Synthetic cannabinoids are chemical compounds that mimic the psychoactive ingredient in marijuana. These chemical compounds can be applied to carrier mediums such as plant material and ingested using rolling papers, pipes, vaporizers or otherwise taken orally. Synthetic cannabinoids are usually sold in small, foil or plastic bags containing dried leaves (resembling potpourri) and are marketed as incense that can be smoked. It is commonly sold and known on the street as synthetic marijuana, fake weed, legal and by its popular brand names such as Spice, K2, Kush, Klimaxx and many others.
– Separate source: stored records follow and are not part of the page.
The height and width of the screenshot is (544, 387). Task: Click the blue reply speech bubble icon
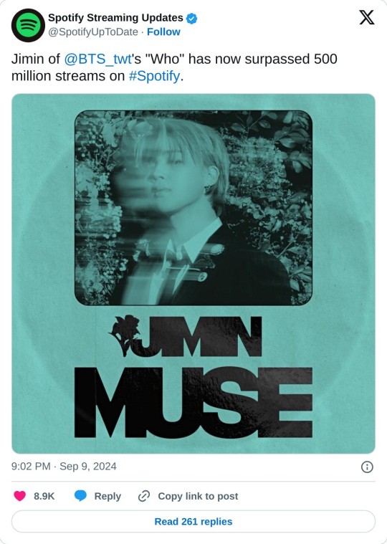(80, 496)
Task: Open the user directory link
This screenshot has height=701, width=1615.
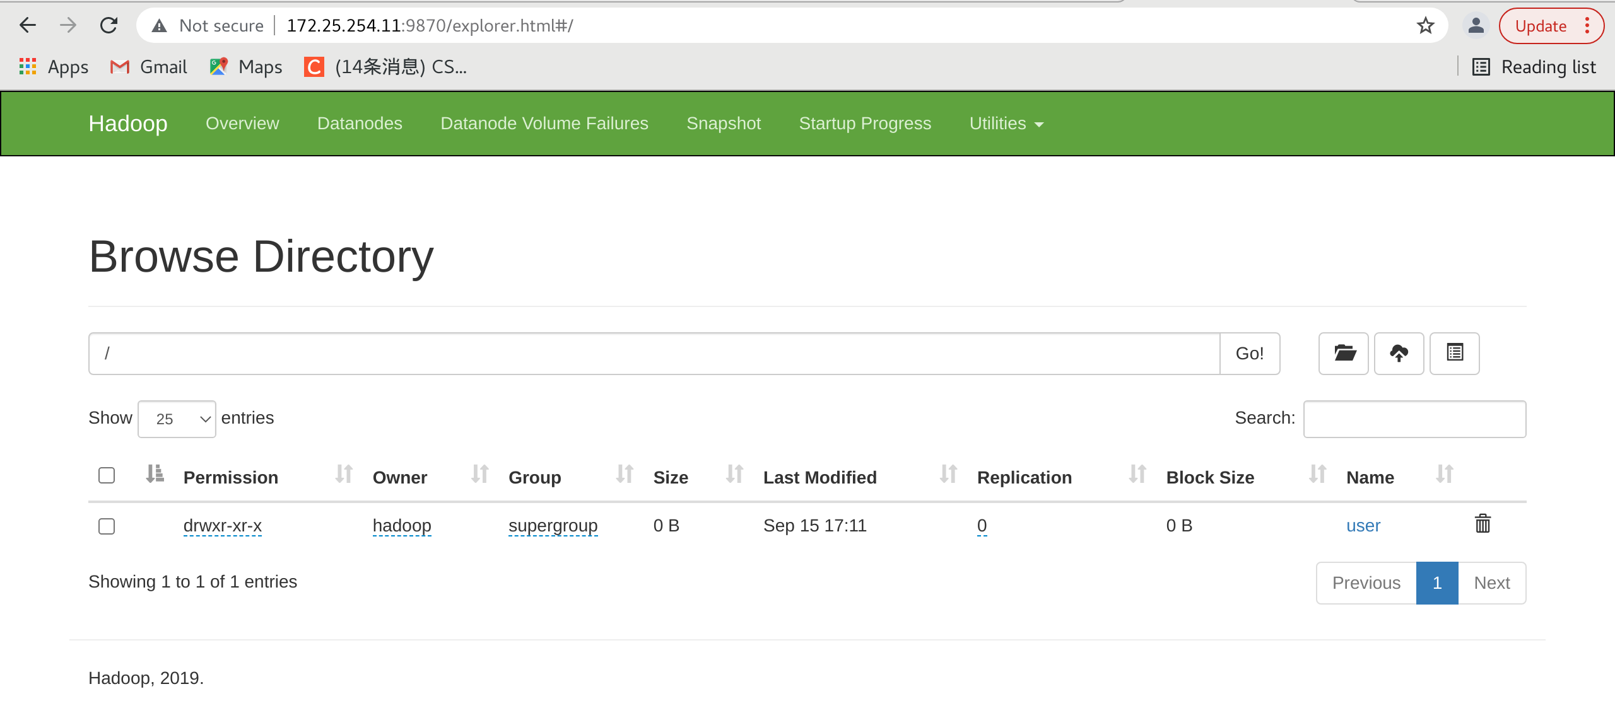Action: 1363,526
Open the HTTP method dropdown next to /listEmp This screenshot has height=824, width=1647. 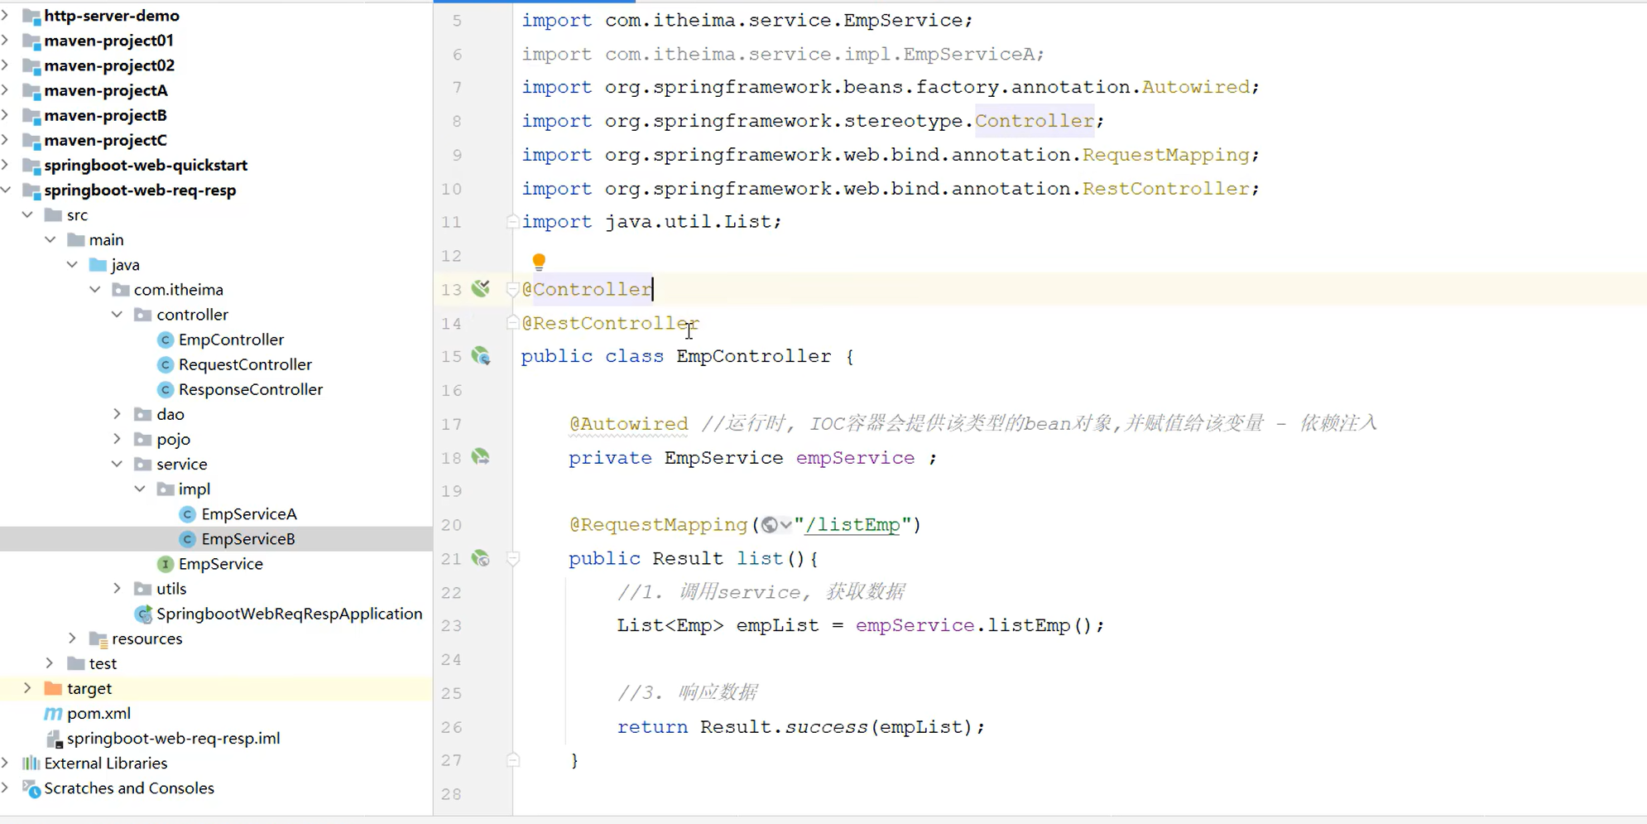pos(785,523)
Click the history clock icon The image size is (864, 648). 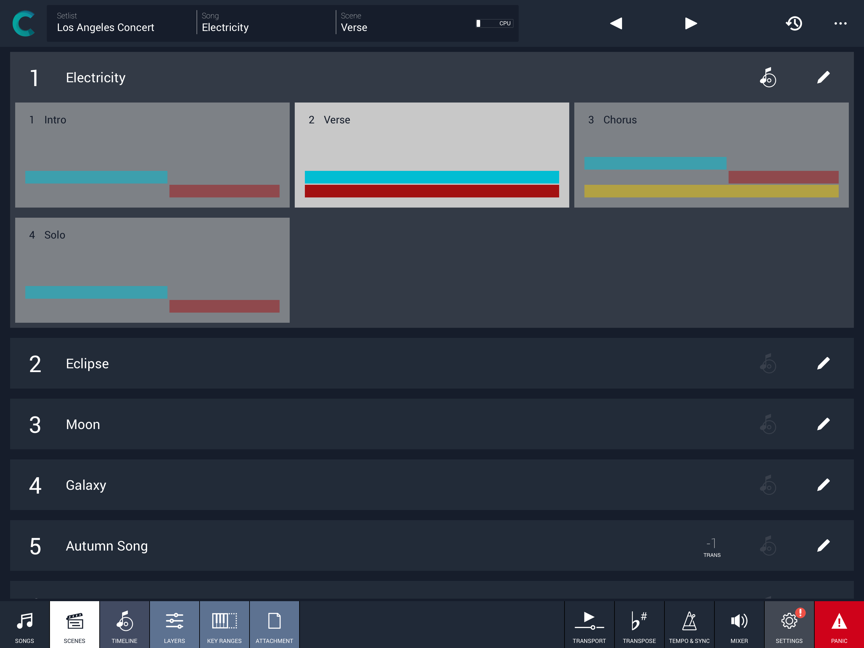(x=794, y=23)
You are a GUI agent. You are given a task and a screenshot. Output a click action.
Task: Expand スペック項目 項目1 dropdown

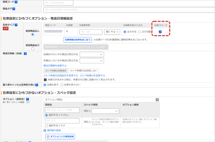pos(105,111)
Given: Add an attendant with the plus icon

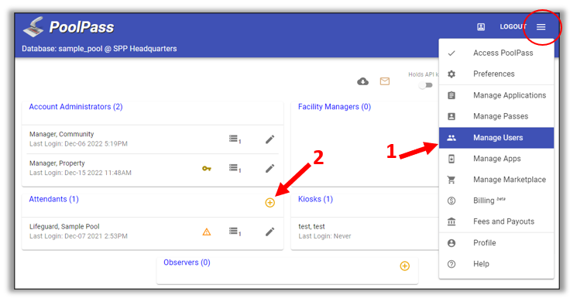Looking at the screenshot, I should click(x=270, y=203).
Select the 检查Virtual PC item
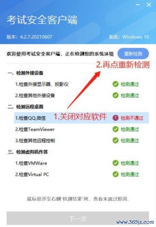The image size is (156, 227). pyautogui.click(x=32, y=174)
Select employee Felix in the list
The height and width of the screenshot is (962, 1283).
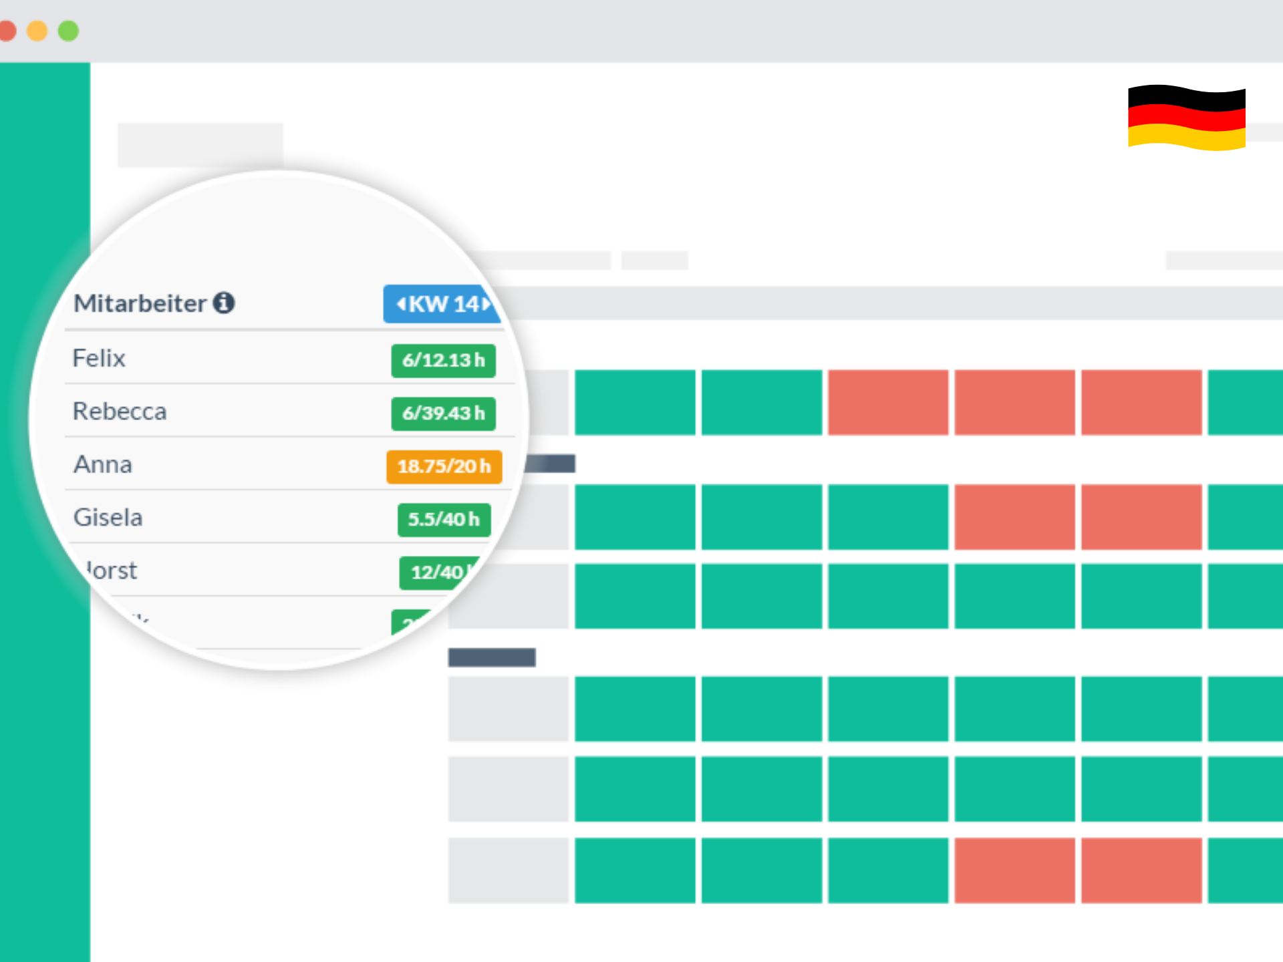(99, 359)
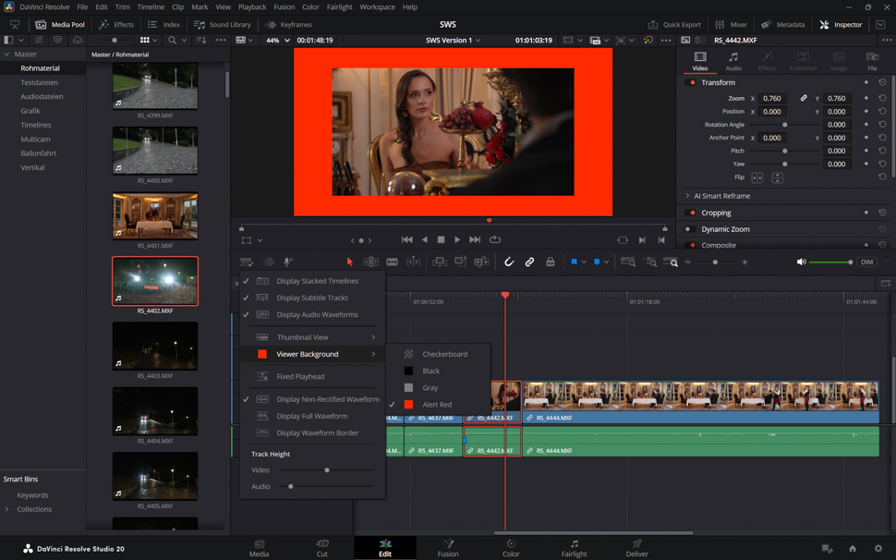This screenshot has height=560, width=896.
Task: Toggle the timeline snapping magnet icon
Action: [x=509, y=262]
The Drug Enforcement Administration; Bureau of Alcohol, Tobacco, Firearms and Explosives and FBI conducted the Organized Crime Drug Enforcement Task Forces (OCDETF) investigation dubbed Operation Brain Freeze with the assistance of Texas Department of Public Safety and sheriff’s offices in Zapata County and Maricopa County, Arizona. OCDETF identifies, disrupts and dismantles the highest-level drug traffickers, money launderers, gangs and transnational criminal organizations that threaten the United States by using a prosecutor-led, intelligence-driven, multi-agency approach that leverages the strengths of federal, state and local law enforcement agencies against criminal networks. Additional information about the OCDETF Program can be found on the Department of Justice’s OCDETF webpage.
Assistant U.S. Attorneys Graciela Lindberg and Lance Watt are prosecuting the case.